Harvey als “Circulator” verspottet
Erst 1628 wagte Harvey, seine Erkenntnisse zu veröffentlichen: “Exercitatio anatomica de motu cordis et sanguinis in animalibus”, meist kurz “De Motu Cordis” (“Über die Bewegungen des Herzens”) genannt. Harveys Werk stieß bestenfalls auf höfliches Interesse. Vielfach war man aber einfach nur empört über die Anmaßung, sich Galens Lehre zu widersetzen. Harvey und seine Theorie waren Ziel von Spott und offenen Anfeindungen. Man beschimpfte ihn als “Circulator”. Aber seine Kühnheit hatte auch direkten Einfluss auf Harveys Leben: “Ich hörte ihn sagen, dass, nachdem sein Buch über den Kreislauf des Blutes herausgekommen war, er beträchtliche Einbußen in seinem Beruf zu verzeichnen hatte und dass der Pöbel glaubte, er sei schwachköpfig, und dass all die Ärzte gegen seine Ansichten und eifersüchtig auf ihn wären”, so John Aubrey (1669 bis 1696) in einer Kurzbiographie. Erst im letzten Drittel des 17. Jahrhunderts setzten sich Harveys Vorstellungen durch.
Omne vivum ex ovo
William Harvey beschäftigte sich auch mit Embryologie. Auch hier war der englische Physiologe ein Vorkämpfer. Nach jahrelangen physiologischen Beobachtungen kam Harvey zu dem Schluss, dass sich alles Leben aus dem Ei entwickele, auch das der Säugetiere, einschließlich der Menschen: “omne vivum ex ovo”.

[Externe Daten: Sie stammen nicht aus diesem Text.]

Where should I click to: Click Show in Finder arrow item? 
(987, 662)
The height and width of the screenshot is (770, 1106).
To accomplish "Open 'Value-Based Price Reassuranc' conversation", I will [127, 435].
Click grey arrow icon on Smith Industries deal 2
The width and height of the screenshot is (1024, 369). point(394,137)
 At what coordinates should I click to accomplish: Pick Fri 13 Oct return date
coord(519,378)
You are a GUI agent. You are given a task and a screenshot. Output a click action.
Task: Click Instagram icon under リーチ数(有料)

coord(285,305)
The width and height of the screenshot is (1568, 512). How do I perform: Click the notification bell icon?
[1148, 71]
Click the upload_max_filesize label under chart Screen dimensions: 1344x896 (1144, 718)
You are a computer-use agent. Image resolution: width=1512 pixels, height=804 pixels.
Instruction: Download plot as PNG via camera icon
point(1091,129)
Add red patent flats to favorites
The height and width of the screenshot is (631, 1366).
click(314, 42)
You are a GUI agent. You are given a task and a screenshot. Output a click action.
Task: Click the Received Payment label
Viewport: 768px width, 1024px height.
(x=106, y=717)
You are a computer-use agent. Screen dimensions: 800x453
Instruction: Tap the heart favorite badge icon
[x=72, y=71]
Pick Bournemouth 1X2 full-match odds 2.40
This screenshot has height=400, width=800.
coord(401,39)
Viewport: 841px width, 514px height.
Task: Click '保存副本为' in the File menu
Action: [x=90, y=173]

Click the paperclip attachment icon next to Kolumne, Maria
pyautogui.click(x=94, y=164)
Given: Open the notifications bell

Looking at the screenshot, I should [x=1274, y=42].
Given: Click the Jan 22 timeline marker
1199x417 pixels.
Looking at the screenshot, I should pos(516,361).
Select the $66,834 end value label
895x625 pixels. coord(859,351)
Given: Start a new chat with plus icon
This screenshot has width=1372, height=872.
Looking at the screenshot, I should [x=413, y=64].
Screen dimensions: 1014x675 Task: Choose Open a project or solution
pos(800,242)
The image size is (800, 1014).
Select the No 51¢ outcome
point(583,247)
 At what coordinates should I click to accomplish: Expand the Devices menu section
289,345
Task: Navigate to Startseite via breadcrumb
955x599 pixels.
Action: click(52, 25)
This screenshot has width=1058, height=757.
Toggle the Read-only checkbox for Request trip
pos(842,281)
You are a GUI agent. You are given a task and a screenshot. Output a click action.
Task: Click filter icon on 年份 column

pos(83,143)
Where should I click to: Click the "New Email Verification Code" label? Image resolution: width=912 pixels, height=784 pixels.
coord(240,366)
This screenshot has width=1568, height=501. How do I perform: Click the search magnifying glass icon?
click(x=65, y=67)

Bei Säugetieren werde ein Ei durch ein Spermium befruchtet. Harvey vermutete, das weibliche Ei und der männliche Samen zögen sich durch magnetische Kräfte an. Genaues dazu konnte man erst später herausfinden, als Mikroskope zur Verfügung standen.
1651 veröffentlichte Harvey seine embryologischen Erkenntnisse in London. Die Theorie der Entstehung von Lebewesen aus dem Ei wurde viel positiver aufgenommen als seine Entdeckung des Blutkreislaufs. Sie setzte sich bald durch.
Literatur
Eckart, Wolfgang: “Geschichte der Medizin”, Springer-Lehrbuch.
Paul, Gill: “Die Geschichte der Medizin in 50 Objekten”. Haupt Verlag, Bern, 2016.